## EXERCISE DIRECTIONS
Restate word for word the lines of the material below, from the line with "Task: Open the blend mode dropdown showing 通常" to the line with "This screenshot has width=1200, height=630.", both lines included, and no others.

## TASK DATA
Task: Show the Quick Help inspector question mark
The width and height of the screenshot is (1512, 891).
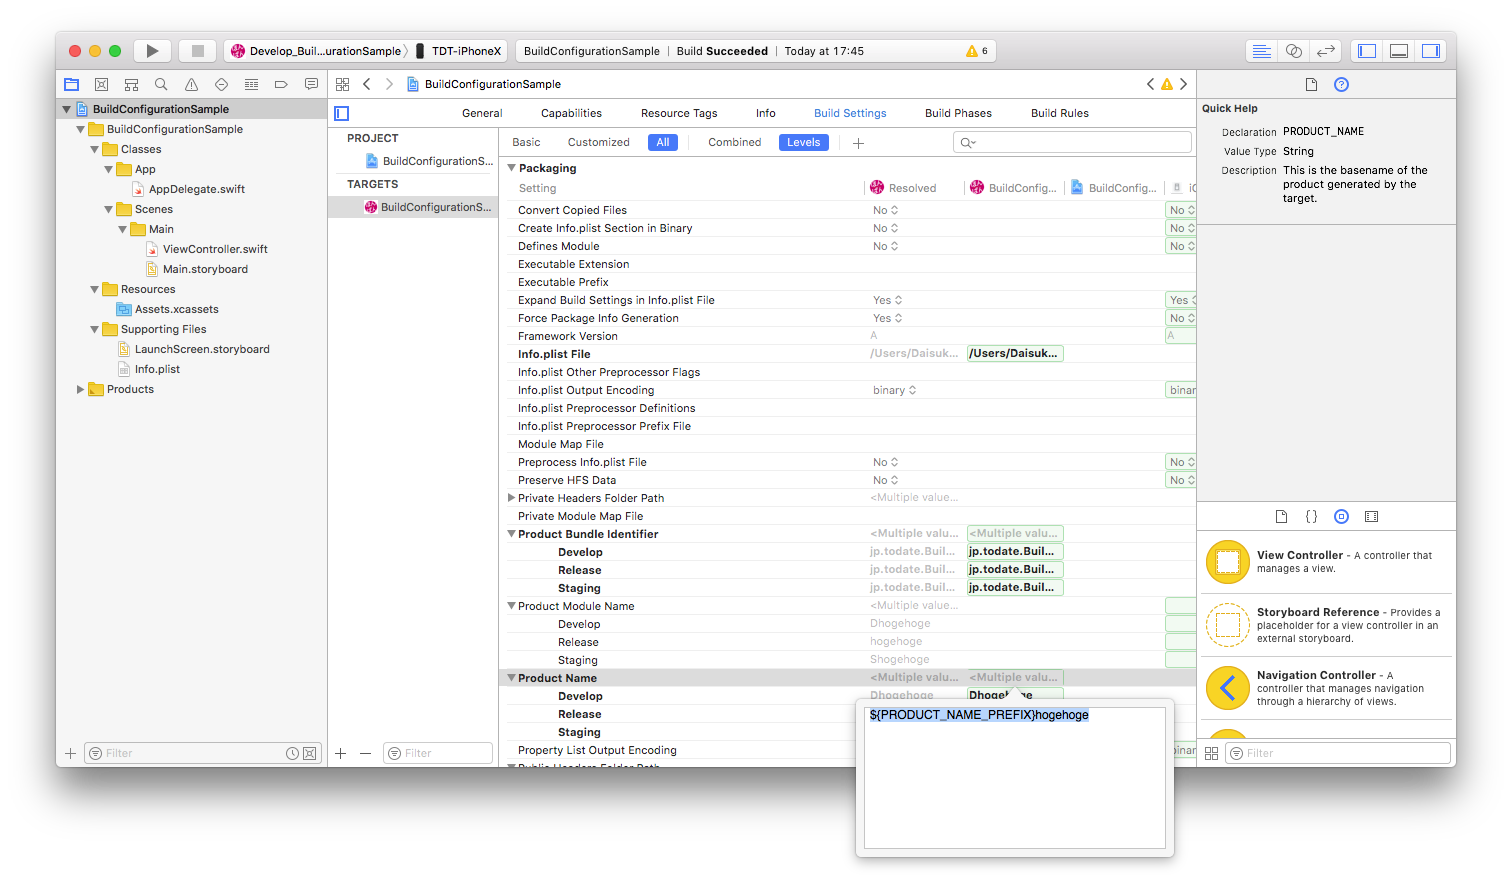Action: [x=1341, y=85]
* * *
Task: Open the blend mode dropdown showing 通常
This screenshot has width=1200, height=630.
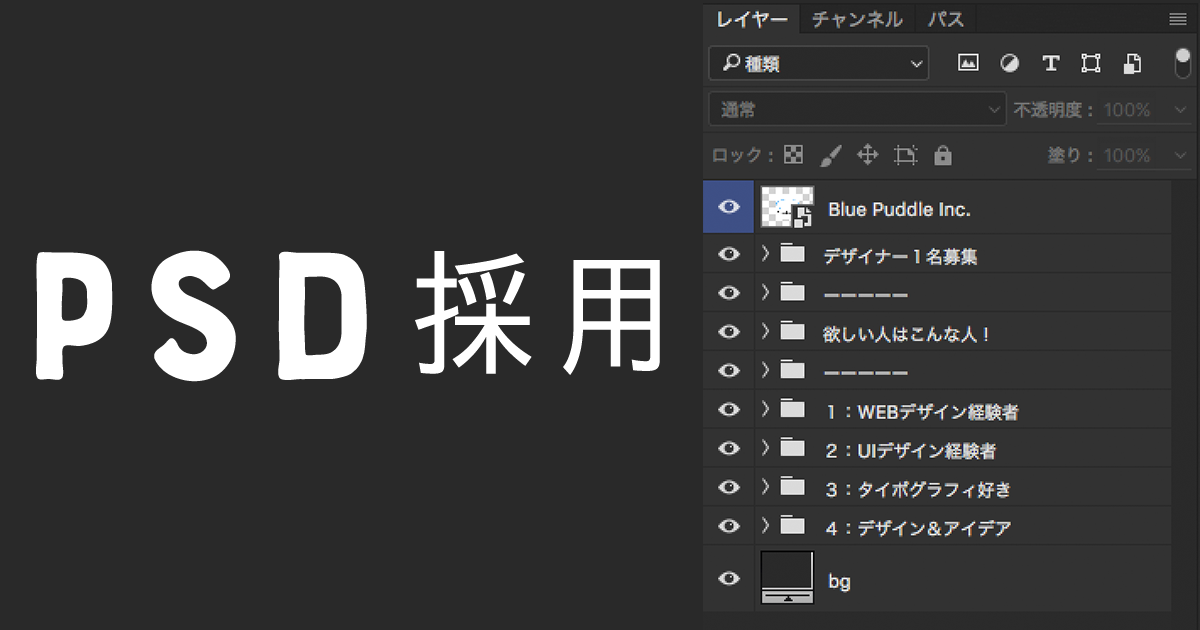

## WRITTEN RESPONSE
Task: Open the blend mode dropdown showing 通常
This screenshot has width=1200, height=630.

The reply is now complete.